I will try to contact them and if I have any feedback, I will let you know.

Meanwhile, is it possible to help me applying the workaround I mentioned earlier?
(have the plugin show only the download (bibtex and refman) options and avoid showing the citation in the abstract page).

In any case, I would like to thank you for your time

Hi @dion,

The quickest way to avoid propagating citations with the ", quote ordering will be to set up the Citation Style Language plugin to only provide citation formats that aren’t affected, such as (OTOH) Vancouver style.

Otherwise, an option would be to attach a CSS file to the journal that targets the specific elements you want to hide and prevents their display. (Crawlers that don’t care about CSS would still pick up these elements.)

Beyond those solutions you’d need to modify the code of the Citation Style Language plugin, I’m afraid.

Regards,
Alec Smecher
Public Knowledge Project Team

that would be really helpful.
I just found out that “et al” is also not appearing normally (it just shows the first author and then the title when it should show the first author then “et al.” and then the title) so hiding it I think is the correct way to go for now.
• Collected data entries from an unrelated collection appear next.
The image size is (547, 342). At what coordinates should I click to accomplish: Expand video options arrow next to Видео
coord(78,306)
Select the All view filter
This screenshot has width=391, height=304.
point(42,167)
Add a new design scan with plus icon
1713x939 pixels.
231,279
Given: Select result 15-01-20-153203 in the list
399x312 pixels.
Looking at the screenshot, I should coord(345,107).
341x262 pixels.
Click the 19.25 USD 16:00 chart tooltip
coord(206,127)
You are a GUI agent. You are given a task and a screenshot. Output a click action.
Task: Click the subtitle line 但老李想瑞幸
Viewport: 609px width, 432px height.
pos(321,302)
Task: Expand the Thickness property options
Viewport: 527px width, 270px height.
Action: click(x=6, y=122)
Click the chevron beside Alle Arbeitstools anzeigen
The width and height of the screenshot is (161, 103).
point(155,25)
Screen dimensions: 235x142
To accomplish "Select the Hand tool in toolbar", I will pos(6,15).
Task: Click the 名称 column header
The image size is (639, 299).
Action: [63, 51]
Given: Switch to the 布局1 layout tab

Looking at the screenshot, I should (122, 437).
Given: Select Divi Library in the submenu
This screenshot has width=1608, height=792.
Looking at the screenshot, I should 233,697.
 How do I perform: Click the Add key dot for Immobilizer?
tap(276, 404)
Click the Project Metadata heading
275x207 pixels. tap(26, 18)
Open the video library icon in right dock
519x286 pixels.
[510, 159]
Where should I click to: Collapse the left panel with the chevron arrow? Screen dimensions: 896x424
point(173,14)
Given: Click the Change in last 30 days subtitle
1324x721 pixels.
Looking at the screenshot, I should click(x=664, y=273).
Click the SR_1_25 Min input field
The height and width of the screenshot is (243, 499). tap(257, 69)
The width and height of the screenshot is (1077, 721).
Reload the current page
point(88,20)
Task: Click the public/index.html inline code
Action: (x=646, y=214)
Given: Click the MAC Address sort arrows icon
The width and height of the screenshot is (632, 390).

We have a simple css file just to hide the TOC of the latest issue from the home page
.page_index_journal .current_issue { display: none; }
but I do not know what to use to hide the how to cite element and still keep the download options

Hi @dion,

If you mean to hide items from within the drop-down menu, unfortunately that’s not possible with just CSS. You’ll either have to intervene with Javascript (see perhaps the Custom Header plugin) or modify the plugin.

Regards,
Alec Smecher
Public Knowledge Project Team

Dear @asmecher
I have a problem when in bibliography the first name of an author has two letters. I want the name to appear like “Nasibi Sh.” and it actually appears like “Nasibi S.”.